5 мая. Начало дня было облачным. Солнце нагрело молодую зеленую листву и ветви и прочертило четкие тени на аккуратных пешеходных дорожках. Трава в садах и парках темно-зеленая, а кустарник вдоль дорог в самом цветении и источает сказочный аромат. Этот весенний день прекрасен — не в последнюю очередь благодаря известию о том, что сегодня Мариенбад будет сдан американцам без боя. И мы вот уже в течение нескольких часов ожидаем бескровного прихода американцев.
Интересно, какие они? Когда мы узнаем об их приближении к городу, я и еще группа солдат идем по улице и останавливаемся возле большого госпиталя.

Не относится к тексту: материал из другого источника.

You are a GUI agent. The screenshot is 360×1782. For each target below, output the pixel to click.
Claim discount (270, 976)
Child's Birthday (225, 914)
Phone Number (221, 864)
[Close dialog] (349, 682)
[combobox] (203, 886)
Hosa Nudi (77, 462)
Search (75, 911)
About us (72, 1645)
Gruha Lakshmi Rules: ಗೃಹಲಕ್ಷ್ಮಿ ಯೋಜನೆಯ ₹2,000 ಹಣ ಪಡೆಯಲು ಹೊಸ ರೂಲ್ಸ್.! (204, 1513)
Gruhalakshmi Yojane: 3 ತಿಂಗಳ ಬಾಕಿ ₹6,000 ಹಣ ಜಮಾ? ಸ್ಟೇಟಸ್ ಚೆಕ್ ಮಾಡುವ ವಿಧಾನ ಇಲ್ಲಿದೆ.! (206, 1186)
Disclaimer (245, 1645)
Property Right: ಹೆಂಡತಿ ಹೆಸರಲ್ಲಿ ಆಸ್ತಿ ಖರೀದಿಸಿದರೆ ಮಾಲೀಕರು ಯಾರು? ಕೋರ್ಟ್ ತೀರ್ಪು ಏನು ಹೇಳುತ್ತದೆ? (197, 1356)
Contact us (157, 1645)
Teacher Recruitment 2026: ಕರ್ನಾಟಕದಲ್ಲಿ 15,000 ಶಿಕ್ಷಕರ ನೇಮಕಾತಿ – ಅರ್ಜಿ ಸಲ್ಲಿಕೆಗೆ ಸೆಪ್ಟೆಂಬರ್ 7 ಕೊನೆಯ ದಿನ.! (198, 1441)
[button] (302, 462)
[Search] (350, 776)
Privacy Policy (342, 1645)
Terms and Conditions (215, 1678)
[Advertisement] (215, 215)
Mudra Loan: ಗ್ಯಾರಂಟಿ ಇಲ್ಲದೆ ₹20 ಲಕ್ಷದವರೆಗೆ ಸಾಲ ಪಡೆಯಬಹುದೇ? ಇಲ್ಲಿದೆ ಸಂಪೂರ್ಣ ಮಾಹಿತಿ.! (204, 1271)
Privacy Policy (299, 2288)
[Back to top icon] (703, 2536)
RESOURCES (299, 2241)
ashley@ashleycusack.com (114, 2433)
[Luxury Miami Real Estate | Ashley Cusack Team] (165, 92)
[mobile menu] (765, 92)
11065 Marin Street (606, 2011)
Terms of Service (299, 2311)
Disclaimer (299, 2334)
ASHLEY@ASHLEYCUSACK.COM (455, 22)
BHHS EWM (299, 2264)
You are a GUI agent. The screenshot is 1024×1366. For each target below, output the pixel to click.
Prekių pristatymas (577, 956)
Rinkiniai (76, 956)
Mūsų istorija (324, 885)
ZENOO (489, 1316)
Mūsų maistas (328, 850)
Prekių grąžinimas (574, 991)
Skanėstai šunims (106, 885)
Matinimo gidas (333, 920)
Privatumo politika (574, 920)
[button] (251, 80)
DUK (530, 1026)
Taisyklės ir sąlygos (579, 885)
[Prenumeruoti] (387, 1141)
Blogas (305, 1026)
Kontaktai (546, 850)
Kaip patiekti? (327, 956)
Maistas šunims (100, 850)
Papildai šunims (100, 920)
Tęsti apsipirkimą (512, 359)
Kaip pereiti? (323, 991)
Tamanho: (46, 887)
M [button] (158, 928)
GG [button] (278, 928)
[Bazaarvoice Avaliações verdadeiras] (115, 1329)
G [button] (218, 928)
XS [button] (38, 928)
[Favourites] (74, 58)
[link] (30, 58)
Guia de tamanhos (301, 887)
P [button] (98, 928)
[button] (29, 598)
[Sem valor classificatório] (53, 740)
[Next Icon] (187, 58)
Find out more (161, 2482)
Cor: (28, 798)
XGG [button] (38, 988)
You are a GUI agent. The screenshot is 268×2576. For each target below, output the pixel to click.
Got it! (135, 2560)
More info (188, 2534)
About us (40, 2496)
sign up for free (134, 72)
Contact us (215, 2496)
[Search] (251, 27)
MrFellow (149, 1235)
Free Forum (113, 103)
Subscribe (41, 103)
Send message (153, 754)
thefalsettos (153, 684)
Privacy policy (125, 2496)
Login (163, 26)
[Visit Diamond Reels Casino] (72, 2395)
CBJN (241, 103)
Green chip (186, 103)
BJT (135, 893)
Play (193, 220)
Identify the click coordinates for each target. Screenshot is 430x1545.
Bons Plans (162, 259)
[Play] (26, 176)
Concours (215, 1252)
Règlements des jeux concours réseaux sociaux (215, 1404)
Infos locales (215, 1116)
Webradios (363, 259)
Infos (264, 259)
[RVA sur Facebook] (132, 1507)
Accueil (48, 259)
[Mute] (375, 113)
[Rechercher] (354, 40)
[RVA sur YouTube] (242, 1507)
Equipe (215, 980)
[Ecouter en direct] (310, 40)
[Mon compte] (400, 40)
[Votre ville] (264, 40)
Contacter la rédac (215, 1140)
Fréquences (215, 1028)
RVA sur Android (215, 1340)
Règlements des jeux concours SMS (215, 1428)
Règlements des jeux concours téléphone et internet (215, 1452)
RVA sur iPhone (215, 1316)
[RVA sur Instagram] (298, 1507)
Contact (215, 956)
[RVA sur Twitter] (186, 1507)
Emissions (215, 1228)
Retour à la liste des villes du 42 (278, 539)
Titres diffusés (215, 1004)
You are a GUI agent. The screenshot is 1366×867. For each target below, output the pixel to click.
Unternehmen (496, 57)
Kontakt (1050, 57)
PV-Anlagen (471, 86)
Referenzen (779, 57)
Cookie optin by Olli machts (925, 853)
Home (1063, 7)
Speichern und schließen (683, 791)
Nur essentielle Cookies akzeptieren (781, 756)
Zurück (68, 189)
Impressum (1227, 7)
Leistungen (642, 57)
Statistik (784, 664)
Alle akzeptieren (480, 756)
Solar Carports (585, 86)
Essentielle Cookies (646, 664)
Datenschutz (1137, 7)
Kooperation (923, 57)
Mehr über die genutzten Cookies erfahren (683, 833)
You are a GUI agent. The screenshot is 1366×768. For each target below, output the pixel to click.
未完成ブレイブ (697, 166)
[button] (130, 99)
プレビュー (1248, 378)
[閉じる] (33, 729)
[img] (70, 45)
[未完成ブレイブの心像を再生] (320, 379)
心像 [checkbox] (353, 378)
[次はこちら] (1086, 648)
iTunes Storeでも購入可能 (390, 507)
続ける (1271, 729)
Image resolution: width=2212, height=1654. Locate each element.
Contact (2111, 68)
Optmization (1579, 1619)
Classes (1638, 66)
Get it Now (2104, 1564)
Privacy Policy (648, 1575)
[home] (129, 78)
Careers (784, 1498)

Солдаты, раненные на Западном фронте, рассказывают, что американцы вооружены намного лучше нас, но гораздо более изнежены. Если бы их не кормили на убой и не будь у них такого количества оружия, им бы никогда не одолеть нас, немецких солдат. Да что там! Даже просто выжить в бою. Но к чему подобные сравнения? Они победители, и нам вскоре предстоит встретиться с ними лицом к лицу.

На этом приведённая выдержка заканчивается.